WHAT YOU WILL DO:
Copy every item below verbatim, with nothing added or left out.
□ □ □ □
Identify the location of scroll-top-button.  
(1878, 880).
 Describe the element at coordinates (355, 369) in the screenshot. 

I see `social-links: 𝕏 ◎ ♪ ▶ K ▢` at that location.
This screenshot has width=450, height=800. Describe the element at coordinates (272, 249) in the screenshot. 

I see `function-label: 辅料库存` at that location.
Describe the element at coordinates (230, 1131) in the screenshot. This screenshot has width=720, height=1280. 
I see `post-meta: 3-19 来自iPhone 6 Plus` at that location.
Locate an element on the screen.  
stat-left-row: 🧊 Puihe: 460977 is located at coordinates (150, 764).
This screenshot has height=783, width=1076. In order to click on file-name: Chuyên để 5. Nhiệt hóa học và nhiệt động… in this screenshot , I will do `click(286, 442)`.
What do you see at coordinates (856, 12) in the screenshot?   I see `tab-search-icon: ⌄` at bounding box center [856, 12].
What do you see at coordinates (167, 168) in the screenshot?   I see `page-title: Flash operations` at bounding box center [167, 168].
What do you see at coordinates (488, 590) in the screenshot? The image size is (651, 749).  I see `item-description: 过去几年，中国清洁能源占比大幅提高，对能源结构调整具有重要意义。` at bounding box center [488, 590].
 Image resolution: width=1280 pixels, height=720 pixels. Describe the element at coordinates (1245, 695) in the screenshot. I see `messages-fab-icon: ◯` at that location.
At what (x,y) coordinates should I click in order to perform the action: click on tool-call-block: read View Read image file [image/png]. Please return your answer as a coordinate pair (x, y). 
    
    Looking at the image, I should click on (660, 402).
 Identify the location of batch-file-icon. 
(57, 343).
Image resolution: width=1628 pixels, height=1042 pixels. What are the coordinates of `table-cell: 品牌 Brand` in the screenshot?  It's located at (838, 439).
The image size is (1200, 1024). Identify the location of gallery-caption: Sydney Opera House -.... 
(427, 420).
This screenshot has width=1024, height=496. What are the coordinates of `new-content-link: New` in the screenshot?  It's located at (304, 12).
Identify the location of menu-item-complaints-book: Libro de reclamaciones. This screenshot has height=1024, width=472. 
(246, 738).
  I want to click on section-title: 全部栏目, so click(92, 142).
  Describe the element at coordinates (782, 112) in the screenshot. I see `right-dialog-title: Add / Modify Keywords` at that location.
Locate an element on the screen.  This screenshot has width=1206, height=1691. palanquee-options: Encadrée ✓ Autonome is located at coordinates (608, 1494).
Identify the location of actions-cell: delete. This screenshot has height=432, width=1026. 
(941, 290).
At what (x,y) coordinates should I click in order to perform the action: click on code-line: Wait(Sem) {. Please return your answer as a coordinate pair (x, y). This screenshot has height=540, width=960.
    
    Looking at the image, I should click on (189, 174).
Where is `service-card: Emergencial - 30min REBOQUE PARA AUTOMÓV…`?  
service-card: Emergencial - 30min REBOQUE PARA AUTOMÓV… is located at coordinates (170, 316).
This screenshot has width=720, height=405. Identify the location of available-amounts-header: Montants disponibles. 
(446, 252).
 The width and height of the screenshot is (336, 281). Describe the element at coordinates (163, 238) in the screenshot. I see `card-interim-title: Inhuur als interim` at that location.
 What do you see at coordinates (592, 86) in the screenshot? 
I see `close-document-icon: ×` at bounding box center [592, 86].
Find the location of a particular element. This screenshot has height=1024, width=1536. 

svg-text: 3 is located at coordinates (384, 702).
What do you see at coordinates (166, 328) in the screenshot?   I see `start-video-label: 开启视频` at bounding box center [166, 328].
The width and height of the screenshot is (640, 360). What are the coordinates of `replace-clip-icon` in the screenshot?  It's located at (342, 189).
□ □ □ □
EXERCISE RESULT:
Identify the location of scroll-top-button.  
(1878, 880).
 Describe the element at coordinates (355, 369) in the screenshot. 

I see `social-links: 𝕏 ◎ ♪ ▶ K ▢` at that location.
This screenshot has width=450, height=800. Describe the element at coordinates (272, 249) in the screenshot. 

I see `function-label: 辅料库存` at that location.
Describe the element at coordinates (230, 1131) in the screenshot. This screenshot has width=720, height=1280. 
I see `post-meta: 3-19 来自iPhone 6 Plus` at that location.
Locate an element on the screen.  
stat-left-row: 🧊 Puihe: 460977 is located at coordinates (150, 764).
This screenshot has height=783, width=1076. In order to click on file-name: Chuyên để 5. Nhiệt hóa học và nhiệt động… in this screenshot , I will do `click(286, 442)`.
What do you see at coordinates (856, 12) in the screenshot?   I see `tab-search-icon: ⌄` at bounding box center [856, 12].
What do you see at coordinates (167, 168) in the screenshot?   I see `page-title: Flash operations` at bounding box center [167, 168].
What do you see at coordinates (488, 590) in the screenshot? The image size is (651, 749).  I see `item-description: 过去几年，中国清洁能源占比大幅提高，对能源结构调整具有重要意义。` at bounding box center [488, 590].
 Image resolution: width=1280 pixels, height=720 pixels. Describe the element at coordinates (1245, 695) in the screenshot. I see `messages-fab-icon: ◯` at that location.
At what (x,y) coordinates should I click in order to perform the action: click on tool-call-block: read View Read image file [image/png]. Please return your answer as a coordinate pair (x, y). 
    
    Looking at the image, I should click on (660, 402).
 Identify the location of batch-file-icon. 
(57, 343).
Image resolution: width=1628 pixels, height=1042 pixels. What are the coordinates of `table-cell: 品牌 Brand` in the screenshot?  It's located at (838, 439).
The image size is (1200, 1024). Identify the location of gallery-caption: Sydney Opera House -.... 
(427, 420).
This screenshot has width=1024, height=496. What are the coordinates of `new-content-link: New` in the screenshot?  It's located at (304, 12).
Identify the location of menu-item-complaints-book: Libro de reclamaciones. This screenshot has height=1024, width=472. 
(246, 738).
  I want to click on section-title: 全部栏目, so click(92, 142).
  Describe the element at coordinates (782, 112) in the screenshot. I see `right-dialog-title: Add / Modify Keywords` at that location.
Locate an element on the screen.  This screenshot has width=1206, height=1691. palanquee-options: Encadrée ✓ Autonome is located at coordinates (608, 1494).
Identify the location of actions-cell: delete. This screenshot has height=432, width=1026. 
(941, 290).
At what (x,y) coordinates should I click in order to perform the action: click on code-line: Wait(Sem) {. Please return your answer as a coordinate pair (x, y). This screenshot has height=540, width=960.
    
    Looking at the image, I should click on (189, 174).
Where is `service-card: Emergencial - 30min REBOQUE PARA AUTOMÓV…`?  
service-card: Emergencial - 30min REBOQUE PARA AUTOMÓV… is located at coordinates (170, 316).
This screenshot has width=720, height=405. Identify the location of available-amounts-header: Montants disponibles. 
(446, 252).
 The width and height of the screenshot is (336, 281). Describe the element at coordinates (163, 238) in the screenshot. I see `card-interim-title: Inhuur als interim` at that location.
 What do you see at coordinates (592, 86) in the screenshot? 
I see `close-document-icon: ×` at bounding box center [592, 86].
Find the location of a particular element. This screenshot has height=1024, width=1536. 

svg-text: 3 is located at coordinates (384, 702).
What do you see at coordinates (166, 328) in the screenshot?   I see `start-video-label: 开启视频` at bounding box center [166, 328].
The width and height of the screenshot is (640, 360). What are the coordinates of `replace-clip-icon` in the screenshot?  It's located at (342, 189).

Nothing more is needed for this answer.